Problem: After clicking "Generate Plan", the 3rd pane (ValidationPanel) showed validation checks and run history but zero plan data — no tasks, no DAG, no σ-estimates. The user saw only "Plan ready" text in the SpecActions bar. This was part of the spec but was missed because SpecActions managed runId internally with no state bridge to ValidationPanel.

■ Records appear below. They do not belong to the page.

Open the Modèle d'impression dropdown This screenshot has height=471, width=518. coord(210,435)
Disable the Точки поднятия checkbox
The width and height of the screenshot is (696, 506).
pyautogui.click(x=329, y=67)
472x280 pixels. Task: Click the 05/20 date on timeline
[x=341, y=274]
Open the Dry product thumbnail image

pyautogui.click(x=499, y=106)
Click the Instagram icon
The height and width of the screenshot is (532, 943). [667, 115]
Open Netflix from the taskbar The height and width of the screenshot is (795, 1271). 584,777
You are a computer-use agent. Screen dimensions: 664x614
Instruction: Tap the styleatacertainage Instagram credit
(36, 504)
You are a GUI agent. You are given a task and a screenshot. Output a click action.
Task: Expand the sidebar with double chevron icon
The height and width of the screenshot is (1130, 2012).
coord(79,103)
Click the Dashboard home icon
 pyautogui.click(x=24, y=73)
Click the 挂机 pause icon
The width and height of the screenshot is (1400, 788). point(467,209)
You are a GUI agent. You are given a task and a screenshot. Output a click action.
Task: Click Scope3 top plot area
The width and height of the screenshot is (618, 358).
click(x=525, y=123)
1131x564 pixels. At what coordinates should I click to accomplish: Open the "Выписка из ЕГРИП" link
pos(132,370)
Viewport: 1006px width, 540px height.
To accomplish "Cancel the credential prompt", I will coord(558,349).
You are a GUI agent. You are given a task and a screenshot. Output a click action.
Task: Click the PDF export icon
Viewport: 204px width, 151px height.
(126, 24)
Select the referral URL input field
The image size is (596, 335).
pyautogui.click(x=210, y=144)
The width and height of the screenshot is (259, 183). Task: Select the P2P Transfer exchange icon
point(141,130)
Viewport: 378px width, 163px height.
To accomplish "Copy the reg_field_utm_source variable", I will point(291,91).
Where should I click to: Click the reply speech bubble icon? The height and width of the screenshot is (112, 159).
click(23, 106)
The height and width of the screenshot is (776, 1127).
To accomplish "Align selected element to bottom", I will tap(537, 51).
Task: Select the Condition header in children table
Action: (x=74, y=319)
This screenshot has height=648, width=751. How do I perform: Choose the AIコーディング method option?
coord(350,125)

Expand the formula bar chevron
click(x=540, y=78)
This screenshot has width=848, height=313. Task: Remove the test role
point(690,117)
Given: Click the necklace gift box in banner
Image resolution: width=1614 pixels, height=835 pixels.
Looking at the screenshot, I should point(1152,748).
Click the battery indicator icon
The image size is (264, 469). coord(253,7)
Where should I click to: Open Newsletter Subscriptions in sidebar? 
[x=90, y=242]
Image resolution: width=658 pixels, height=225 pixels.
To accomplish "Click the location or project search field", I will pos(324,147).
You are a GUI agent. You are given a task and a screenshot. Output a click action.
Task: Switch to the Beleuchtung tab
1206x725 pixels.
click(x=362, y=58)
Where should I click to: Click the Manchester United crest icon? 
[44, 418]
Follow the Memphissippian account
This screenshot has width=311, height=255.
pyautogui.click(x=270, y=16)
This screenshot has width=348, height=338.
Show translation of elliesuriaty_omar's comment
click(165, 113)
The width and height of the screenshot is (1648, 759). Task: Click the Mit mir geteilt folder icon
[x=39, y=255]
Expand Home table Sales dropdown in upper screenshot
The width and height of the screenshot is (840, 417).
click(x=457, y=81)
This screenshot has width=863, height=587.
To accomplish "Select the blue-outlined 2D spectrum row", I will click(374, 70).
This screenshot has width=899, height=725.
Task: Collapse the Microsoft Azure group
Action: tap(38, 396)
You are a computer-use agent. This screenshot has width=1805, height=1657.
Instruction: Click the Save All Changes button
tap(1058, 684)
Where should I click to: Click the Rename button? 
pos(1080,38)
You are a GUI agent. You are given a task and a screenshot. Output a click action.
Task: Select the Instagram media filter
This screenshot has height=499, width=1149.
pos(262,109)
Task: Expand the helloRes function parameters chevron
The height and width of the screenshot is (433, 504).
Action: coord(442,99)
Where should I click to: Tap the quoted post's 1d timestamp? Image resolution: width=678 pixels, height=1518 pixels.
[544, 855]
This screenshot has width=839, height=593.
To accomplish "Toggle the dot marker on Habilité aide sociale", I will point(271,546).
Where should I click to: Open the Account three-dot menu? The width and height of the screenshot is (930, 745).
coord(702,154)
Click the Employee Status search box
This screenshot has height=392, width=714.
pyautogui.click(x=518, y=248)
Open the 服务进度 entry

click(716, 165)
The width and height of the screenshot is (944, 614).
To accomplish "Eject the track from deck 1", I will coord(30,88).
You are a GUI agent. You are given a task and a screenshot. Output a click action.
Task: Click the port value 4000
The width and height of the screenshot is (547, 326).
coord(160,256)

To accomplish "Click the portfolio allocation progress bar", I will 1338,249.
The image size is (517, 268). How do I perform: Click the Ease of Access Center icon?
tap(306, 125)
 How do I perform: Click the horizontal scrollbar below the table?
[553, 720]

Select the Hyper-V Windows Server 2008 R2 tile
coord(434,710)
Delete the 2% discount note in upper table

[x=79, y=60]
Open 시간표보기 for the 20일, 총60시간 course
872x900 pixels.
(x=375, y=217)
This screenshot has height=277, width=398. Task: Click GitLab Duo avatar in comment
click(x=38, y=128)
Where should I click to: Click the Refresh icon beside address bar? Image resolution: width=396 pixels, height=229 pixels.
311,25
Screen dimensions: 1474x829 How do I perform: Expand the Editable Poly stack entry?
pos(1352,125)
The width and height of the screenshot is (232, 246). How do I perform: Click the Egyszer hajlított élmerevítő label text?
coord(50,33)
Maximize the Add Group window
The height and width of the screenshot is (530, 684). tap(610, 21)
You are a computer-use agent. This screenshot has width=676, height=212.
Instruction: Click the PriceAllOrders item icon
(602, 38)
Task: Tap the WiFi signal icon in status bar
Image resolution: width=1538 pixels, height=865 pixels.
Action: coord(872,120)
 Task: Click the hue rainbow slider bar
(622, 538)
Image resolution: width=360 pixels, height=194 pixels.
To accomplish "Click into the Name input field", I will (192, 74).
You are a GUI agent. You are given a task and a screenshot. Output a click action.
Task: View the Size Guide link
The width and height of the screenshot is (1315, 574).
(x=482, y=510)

Root cause: Sibling component data isolation. SpecActions and ValidationPanel were built in separate sessions. Each worked in isolation, but runId was never lifted to the parent ProjectPage where it could be shared.

Fix (4 files):

  1. apps/web/app/project/[projectId]/page.tsx — Added activeRunId state, passed to SpecEditor and ValidationPanel
  2. apps/web/components/spec/SpecEditor.tsx — Threaded onRunIdChange callback to SpecActions
  3. apps/web/components/spec/SpecActions.tsx — Emits onRunIdChange on plan generation, existing run detection, and reset
  4. apps/web/components/spec/ValidationPanel.tsx — New PlanPreview section:
    • Fetches plan via GET /api/plans/:runId
    • Summary: task count, estimated cost, estimated tokens
    • Mini DAG using existing DAGProgress component
    • Task list: ID, description, σ-estimate (color-coded), agent role, cost, dependencies
    • σ color-coding: green (< 0.3 routine), blue (0.3–0.7 standard), purple (> 0.7 complex)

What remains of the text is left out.